Hacker News new | ask | show | jobs
by pierrefar 5326 days ago
Hi Paul,

A site can be crawled from any number of Googlebot IP addresses, and so blocking all except one doesn't help in throttling crawling.

If you verify the site in Webmaster Tools, we have a tool you can use to set a slower crawl rate for Googlebot, regardless of which specific IP address ends up crawling the site.

Let me know if you need more help.

Edit Detailed instructions to set a custom crawl rate:

1. Verify the site in Webmaster Tools.

2. On the site's dashboard, the left hand side menu has an entry called Site Settings. Expand that and choose the Settings submenu.

3. The page there has a crawl rate setting (last one).

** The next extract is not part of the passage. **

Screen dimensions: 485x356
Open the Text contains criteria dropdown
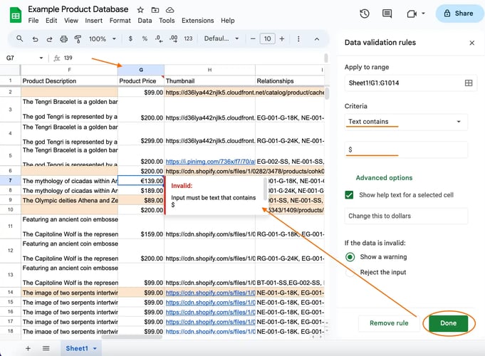pyautogui.click(x=406, y=122)
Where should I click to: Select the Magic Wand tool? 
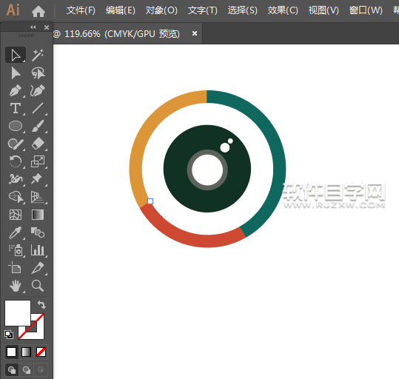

It defaults to " Let Google determine my crawl rate (recommended)". Select "Set custom crawl rate" instead.

4. That opens up a form and choose his desired crawl rate in crawls per second.

If there is a specific problem with Googlebot, you can reach the team as follows:

1. To the right hand side of the Crawl Rate setting is a link called "Learn More". Click that to open a yellow box. 2. In the box is a link called Report a problem with Googlebot which will take you to form you can fill out with full details.

Thanks!

Pierre

2 comments

I would like to set that crawl rate but do not see why I must register at Google to do so. Why can't Google support the Crawl-Delay directive in robots.txt for this?
My plane is about to take off, but very briefly: people sometimes shoot themselves in the foot and get it way, way wrong. Like "crawl a single page from my website every five years" wrong.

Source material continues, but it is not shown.